Avenue Victor Hugo

Arrondissement 16

Numbers: 14, 60, 69, 72, 124

This, the second longest of the twelve roads leading out from what is since 1970 the Place Charles-de-Gaulle (previously the place de l’Étoile), was renamed three times before Victor Hugo moved and died there. In 1840 it was simply called Departmental Road 64, and then after land speculators took over in 1850 it was the avenue de Saint-Cloud and subsequently, at the time Victor Hugo moved in, the Avenue d’Eylau. This name dated from the Third Empire and was its attempt to associate itself with Napoleon I’s military successes, even including the inconclusive Battle of Eylau of 1807.

As a continuation of the same attempt to weaken the anti-Republican monarchists and Bonapartists by celebrating France’s biggest-ever Republican celebrity, the road’s present name was adopted on Victor Hugo‘s 79th birthday in 1881.

Number 14 was where Guy de Maupassant, the author of Boule de Suif (The Dumpling), lived from 1889-1890.
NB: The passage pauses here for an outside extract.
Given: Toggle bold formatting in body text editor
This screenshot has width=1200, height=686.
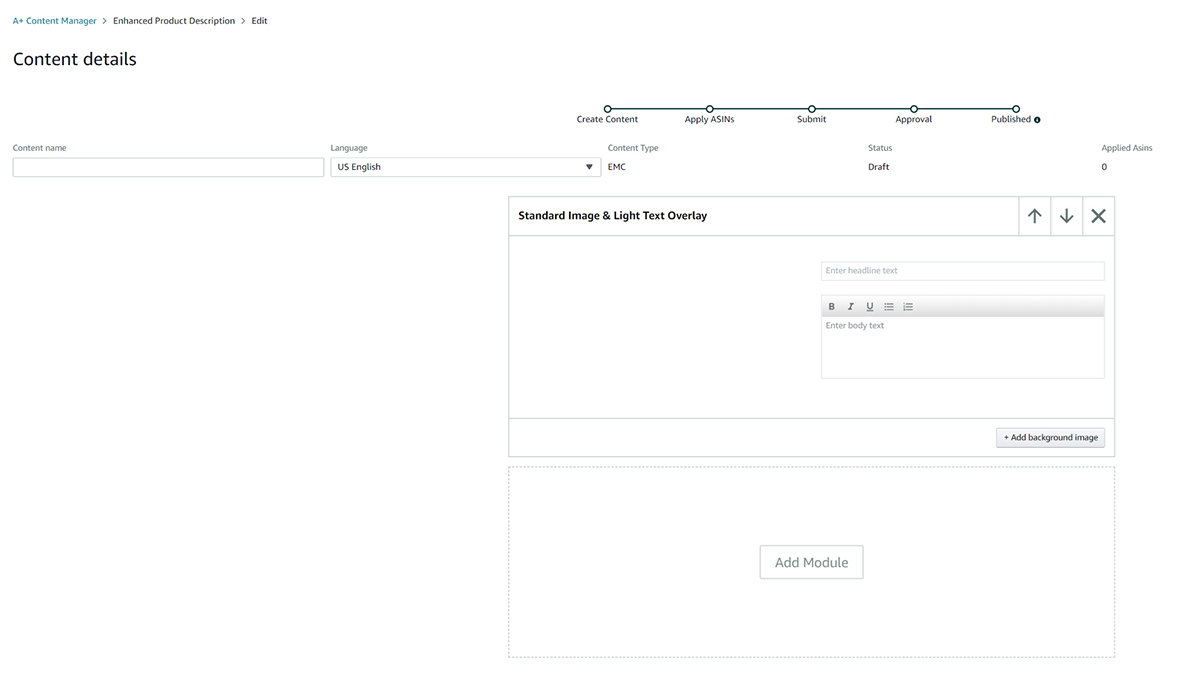Looking at the screenshot, I should pos(831,307).
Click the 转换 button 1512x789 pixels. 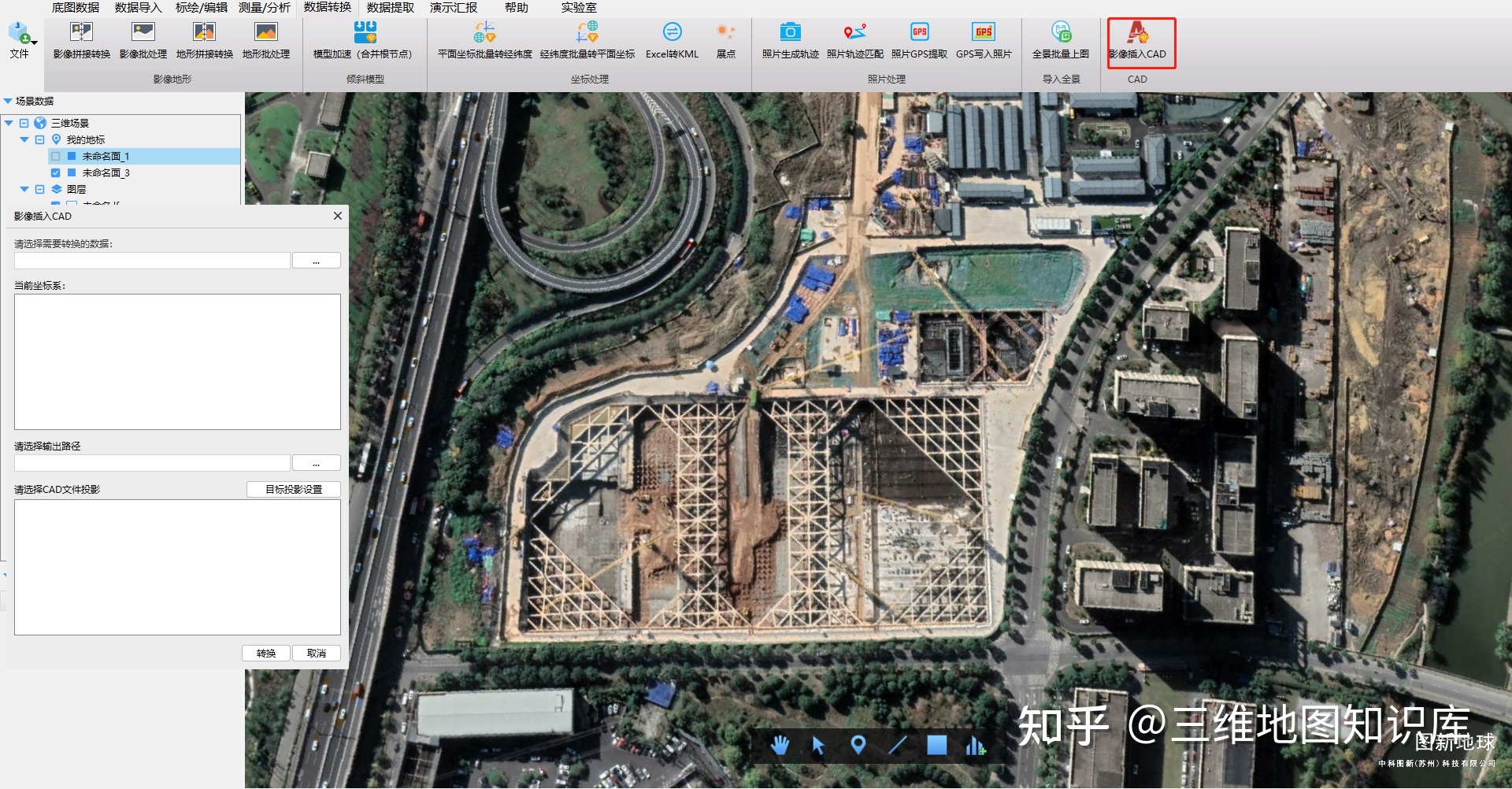pyautogui.click(x=266, y=654)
The office organising the recruitment of French citizens into the Waffen SS was based at No. 60. Pierre Laval signed the decree, which led to some 2,740 French joining up by 1944. Laval was one of just three French men executed by the French High Court in 1945.

In August 1940 Laval ordered the arrest of Georges Mandel, who had lived at No. 69. A Radical Party deputy in the National Assembly he had opposed the Vichy regime and was deported to Buchenwald. Returned to Paris as a hostage in 1944 he was seized by the French Milice and shot in the Fontainbleau Forest on July 7 1944. The Milice’s leader, Joseph Darnand, was tried and executed in 1945. Thousands of other Milice members were never caught or tried.

The former fascist founder of the resistance Hector escape network and the Civil and Military Organisation, Jacques Arthuys, lived and was arrested at No. 72. He was killed in December 1941 at the Hinzert concentration camp.

Hugo on the lintel above 124 avenue Victor Hugo, sculpted by Marcel Fonquergne from a photograph

The building at No. 124 was built in 1907 on the site of the previous home of Hugo and Juliette Drouet, who moved there together in 1878. This was where Juliette died on May 11 1883.

On February 28 1882, on the initiative of a journalist and political exile from 1871 to 1877, Edmond Bazire, a huge 600,000 strong celebration of Hugo’s 80th birthday took place outside his home. Victor Hugo died there on 22 May 1885.